Condense the paragraph in the film essay below that begins "In DIAL H-I-S-T-O-R-Y, this web" into a bulleted list that keeps its main facts.

Source excerpt -
BEGIN

In DIAL H-I-S-T-O-R-Y, this web was no less entangled, but we can half-understand why it was more ironically played out. This wasn’t only Grimonprez’s blasé attitude towards the material; there was something in the material that demanded it. Terrorists using the media and the media using terrorism created a ferocious bad faith on both parts. This didn’t mean everyone involved only wanted to get their faces on screen, or cameras in people’s faces, but it was as though even those who were fighting for a very clear cause were caught in a mediated reality. When the Palestinians took their fight to the world, they were aware, after years of being ignored, that coinciding with celebrity culture might just put the Palestinians on the map, after Israel was busily deemed to be trying to wipe them off it. At a press conference, hijacker Adel-Abdel-Majid responds to a question about their actions killing a small child. ‘’You said the death of a small child. I want to ask you about the death of 30 children of a school in Egypt, the death of about 70 human workers in Egypt, the death of people in Erbahir, the death of many human beings who have been killed and murdered, I could say, by the Israelis.’’ If it took murder and mayhem to get the word out that would counter Israeli propaganda, then that would be the price one needed to pay, and the media would be happy to buy when they could sell consumer terrorism to the public. Dial H-I-S-T-O-R-Y isn’t only an ironic work. It is an ambiguous one, a slippery account that leaves neither the terrrorists nor the media looking so good, but at the same time recognising that at least the skyjackers were getting their beliefs aired, and, at least, the media reported it fully. In an interview from 2015, Grimonprez noted, You see in the eighties that the face of the hijacker disappears from television, and state terrorism and various state ideologies take over.’’ (Medium) The seventies approach may have been troublesome, but it wasn’t yet censorial.

END

Provided material -
BEGIN

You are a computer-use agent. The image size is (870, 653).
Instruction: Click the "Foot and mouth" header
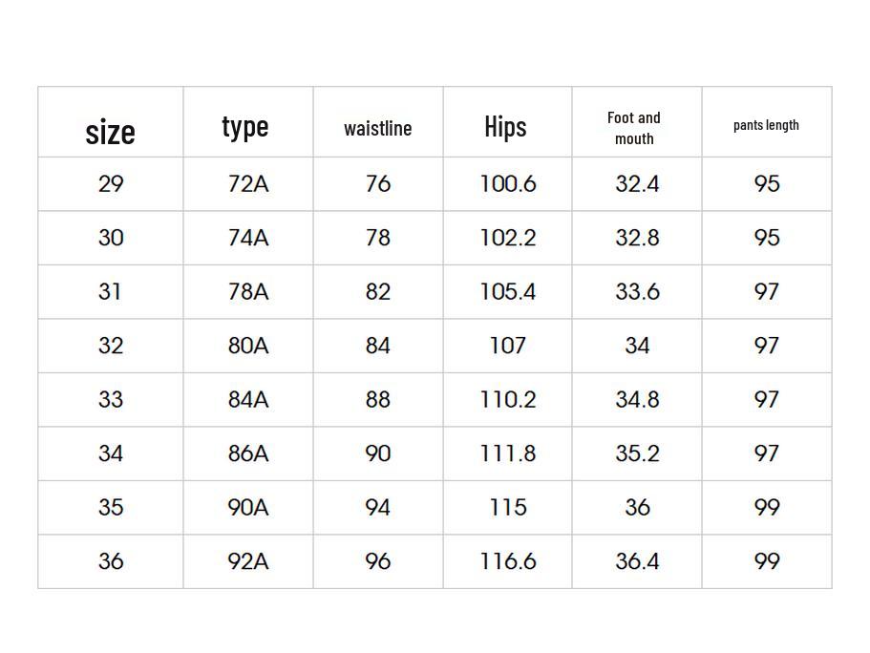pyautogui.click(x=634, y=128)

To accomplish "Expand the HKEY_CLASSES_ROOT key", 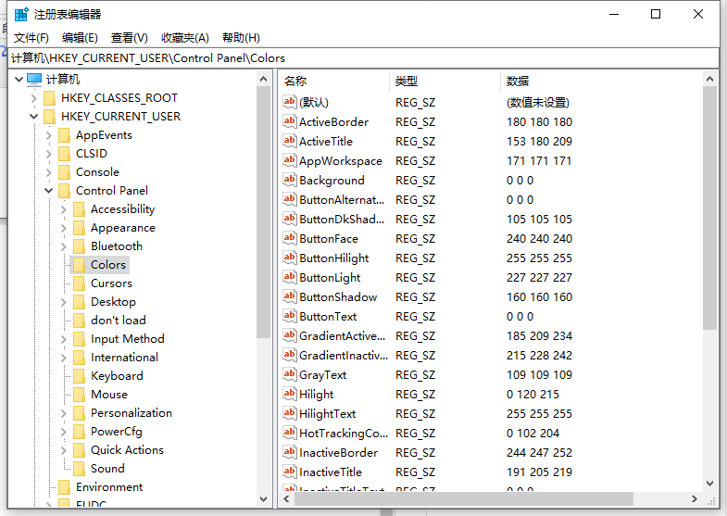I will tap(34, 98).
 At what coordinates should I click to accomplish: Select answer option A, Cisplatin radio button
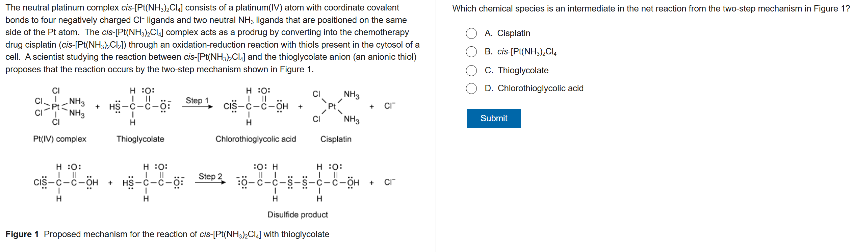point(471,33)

END

Exercise result -
- DIAL H-I-S-T-O-R-Y plays out the entanglement of terrorism and media ironically. This comes partly from Grimonprez's blasé attitude and partly from the material itself.
- Terrorists used the media and the media used terrorism, which created bad faith on both sides. Even people fighting for a clear cause were caught in a mediated reality.
- After years of being ignored, the Palestinians saw that coinciding with celebrity culture might put them on the map.
- At a press conference, hijacker Adel-Abdel-Majid was asked about a small child's death. He answered by pointing to deaths of children, workers and others that he attributed to the Israelis.
- If murder and mayhem were the price of countering Israeli propaganda, the media were glad to sell this "consumer terrorism" to the public.
- The work is ambiguous as well as ironic. Neither the terrorists nor the media look good, but the skyjackers' beliefs were aired and the media reported them fully.
- In a 2015 interview, Grimonprez said that in the eighties the hijacker's face disappeared from television and state terrorism and state ideologies took over.
- The seventies approach may have been troublesome, but it was not yet censorial.